24 giugno 2008. Un uomo di 50 anni, in cura presso il Servizio di Igiene Mentale fu denunciato in stato di libertà alla Guardia di Finanza con le accuse di tentata corruzione di minorenne e di atti osceni in luogo pubblico. Due giorni prima, nel centro storico, l’uomo aveva avvicinato una ragazza di 14 anni mostrandole i genitali e masturbandosi. La ragazza urlò e una pattuglia delle fiamme gialle, di servizio in zona, intervenne bloccando l’uomo, che aveva ancora i pantaloni abbassati e rischiava il linciaggio da parte dei passanti. Gli investigatori, stando alle informazioni fornite dalla ragazza, hanno accertato che, ad eccezione di uno spintone, non ci fu nessun contatto fisico tra i due.
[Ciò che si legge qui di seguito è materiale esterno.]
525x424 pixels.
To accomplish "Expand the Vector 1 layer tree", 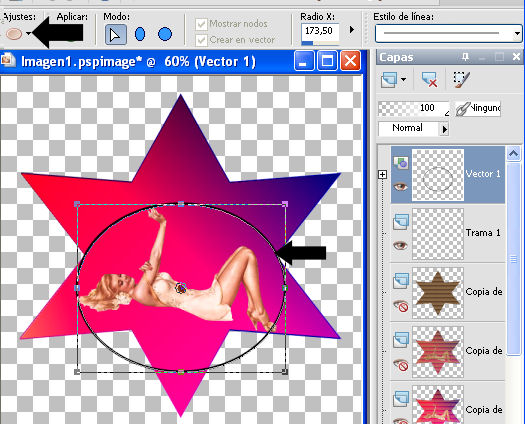I will click(x=382, y=174).
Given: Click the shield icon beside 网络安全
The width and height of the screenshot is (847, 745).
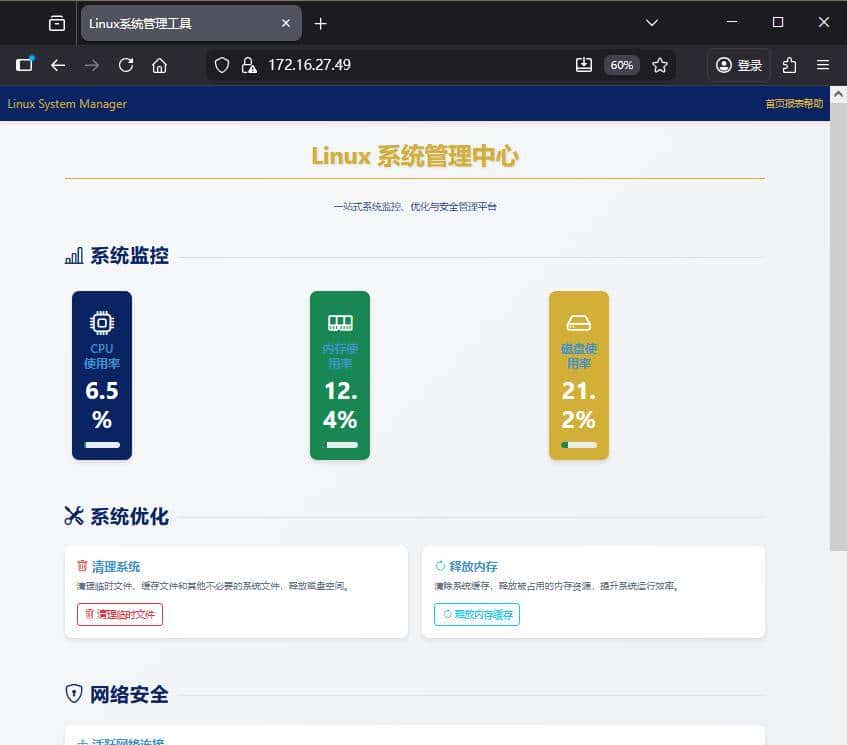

In ultimo – almeno a quanto abbiamo raccolto - era il 16 giugno 1998 quando il Pm Anna Maria Tosto chiese il rinvio a giudizio di un imbianchino di 49 anni di Bitonto, accusato di violenza sessuale continuata e aggravata su due minorenni e atti osceni in luogo pubblico. Tra l’estate e il 15 ottobre del 1997 – giorno in cui l’uomo fu arrestato al quartiere San Paolo di Bari – i carabinieri lo sorpresero nudo, nella sua automobile, in compagnia di un ragazzo 16enne, anch’egli senz’abiti. Interrogato dal Gip, durante la convalida d’arresto, l’uomo riferì di essere omosessuale da quando, vent’anni prima, aveva subito in carcere una violenza carnale. Precisò di aver avuto un ruolo passivo in tutti i rapporti completi che ammise di aver avuto con il 16enne senza, però, ricorrere –  specificò – ad alcuna minaccia. Le indagini svolte dal Pm confermarono la versione dell’uomo: la richiesta di processo fu firmata dopo una consulenza dello psichiatra Roberto Catanesi. Il professore universitario ritenne immaturi ma capaci di intendere e volere le vittime delle presunte violenze. L’imputato, secondo l’accusa, avrebbe abusato dell’inferiorità psichica dei due minorenni: per costringerli a subire e a compiere gli atti sessuali avrebbe rivolto loro minacce di varia natura, ricattandoli e affermando che avrebbe rivelato i rapporti omosessuali ai genitori e agli amici delle vittime. L’uomo, infine, avrebbe pagato le vittime per le prestazioni regalando loro tra le cinque e le diecimila lire.

«Non è mai troppo tardi per denunciare una violenza, mai troppo tardi per ascoltare i vostri bambini, mai troppo tardi per raccontare quel che vi è accaduto – ribadisce il dirigente della Polizia di Stato, Triggiani -. Denunciare potrebbe aiutare a salvare altre vittime, ad evitare che altri bambini restino gravemente traumatizzati fisicamente e psicologicamente. I carnefici? Purtroppo non smetteranno mai, anzi si mascherano all’interno della nostra società, con delle vite che ostentano normalità e serenità».